I'm sure that I need to do something with DNS but have no idea what, and because once I enable vhosts apache won't restart I don't know what to do!  Any help would be much appreciated.


----------



## jackocurly0074 (Nov 3, 2009)

Note something else which I find odd is I cannot ping 127.0.0.1 but I can ping my IP address (192.168.1.255 (manually set))


----------



## jackocurly0074 (Nov 3, 2009)

Oops apologies, should be .233, but I can't edit my posts or delete them so I have had to post again!  Sorry.


----------



## SirDice (Nov 3, 2009)

jackocurly0074 said:
			
		

> Hi, so I want to get my webserver working so that I can access by for instance
> 
> http://www.TestServer.com
> 
> ...


You will need to either register that domain, run your own DNS server or add it to your /etc/hosts file.

No amount of editing in httpd.conf will make that hostname available to other machines.


----------



## SirDice (Nov 3, 2009)

jackocurly0074 said:
			
		

> Note something else which I find odd is I cannot ping 127.0.0.1 but I can ping my IP address (192.168.1.255 (manually set))



Firewall settings?


----------



## jackocurly0074 (Nov 3, 2009)

As far as I know there isn't a firewall installed, or at least not one that I have configured? Is one automatically installed for FreeBsd?  With regards to the DNS server, what is the easiest way to get it working locally (i.e. on the local network but without outside access).  Can I run a DNS server on the machine which is acting as the web server, I know this may be bad practice to put them in the same place but would it work?
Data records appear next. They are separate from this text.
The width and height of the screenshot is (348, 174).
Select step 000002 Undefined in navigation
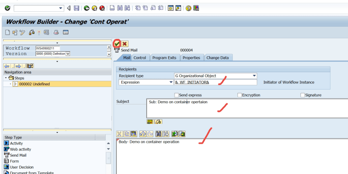(x=34, y=84)
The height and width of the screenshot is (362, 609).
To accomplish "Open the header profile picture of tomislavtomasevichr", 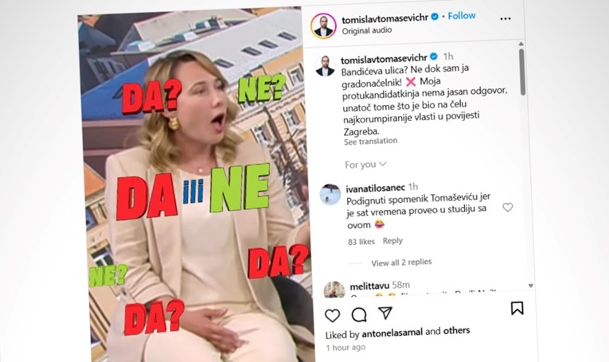I will tap(323, 26).
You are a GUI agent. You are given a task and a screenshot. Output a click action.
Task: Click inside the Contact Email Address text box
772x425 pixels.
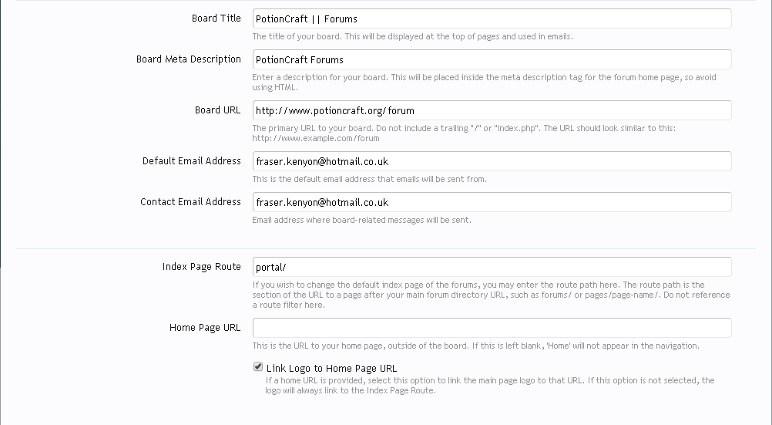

> You will need to either register that domain, run your own DNS server or add it to your /etc/hosts file.



Looking at that you say I will need to add it to the hosts file, however I thought it already was in the hosts file?  Or maybe I need to put a different entry in?  If I don't register the domain or run a DNS server does this mean I will not be able to get it to work?

Lastly, what is the quickest way I will be able to access the web server using a name even if it is simply restricted to my local network (192.168.1.x)

Thanks


----------



## SirDice (Nov 3, 2009)

jackocurly0074 said:
			
		

> Lastly, what is the quickest way I will be able to access the web server using a name even if it is simply restricted to my local network (192.168.1.x)


Add the hostname to the hosts file on all the client machines. Remember it's the client that does the resolving, not the webserver.


----------



## jackocurly0074 (Nov 3, 2009)

On all the client machines .....:S!  Good point forgot that, though usually a DNS server does it, if I want to setup DNS on the machine is it a lengthy/tricky process?  Or is it simply a matter of installing the DNS program from ports and putting an entry in its config file?  What is the main DNS program used for this btw! Thanks!


----------



## SirDice (Nov 3, 2009)

Bind is the standard DNS server and it's even included with the Base OS. There's a slightly newer version in the ports and there are also alternatives to bind.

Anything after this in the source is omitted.